What fraction of matrices in $G_n = \text{GL}_n(\mathbb{Z})$ have at least one unit entry (i.e., either $\lbrace\pm 1 \rbrace$)?

I'm not sure what the correct measure on $G_n$ would be, so here is a suggestion: for each natural number $m \geq 1$, define $G_n(m)$ to be the set of precisely those matrices in $G_n$ whose entries are bounded in absolute value by $m$ and let $H_n(m)$ be the subset of matrices which have at least one unit entry. These are finite and non-empty sets, so in particular for each $m$ the following ratio is defined: $$r_n(m) = \frac{|H_n(m)|}{|G_n(m)|}$$

Now, one can take limits (or lim-sups?) as $m \to \infty$. Again, this is only a suggested measure and it should not constrain potential answers: all reasonable measures are welcome.

Motivation

I write software that pre-processes large (filtered) cell complexes via discrete Morse theory to produce smaller cell complexes with identical homology groups. Without getting into gory details, the basic idea is to greedily exploit unit incidence among cell-pairs in order to clear out the corresponding row and column from the matrix representation of a boundary operator via obvious row and column operations: once these have been cleared, these paired cells can be removed from the complex altogether.

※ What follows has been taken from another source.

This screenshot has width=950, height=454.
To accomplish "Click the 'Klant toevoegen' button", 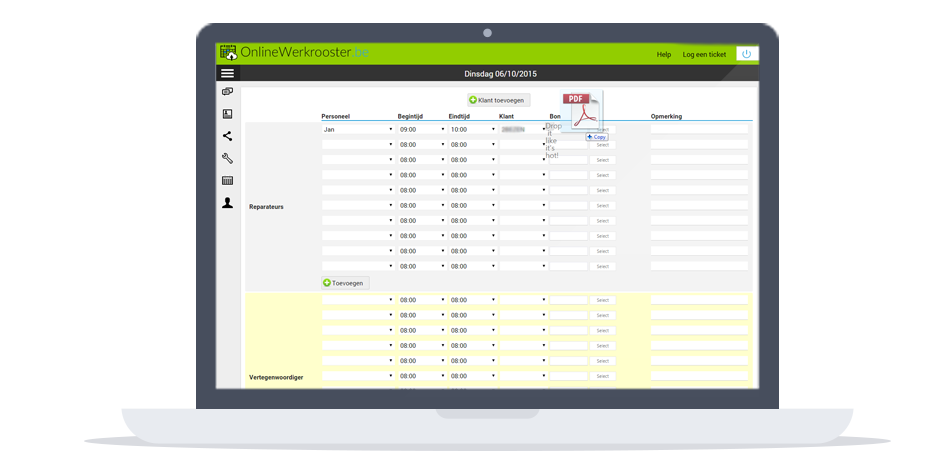I will point(499,100).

Recently, I was handed a collection of triangulated homology $4$-spheres with tons of torsion in the fundamental groups. On these complexes, the naive greedy collapsing schemes do not produce a perfect reduced complex (i.e., with one zero-dimensional cell and four dimensional cell). In fact, the boundary matrices of the reduced complexes often contain no units at all, and this is precisely when no more collapses are possible. I would like a quantification of how often should one expect an invertible integer matrix to have exploitable units? in order to judge the performance of discrete Morse theoretic reductions on these spheres.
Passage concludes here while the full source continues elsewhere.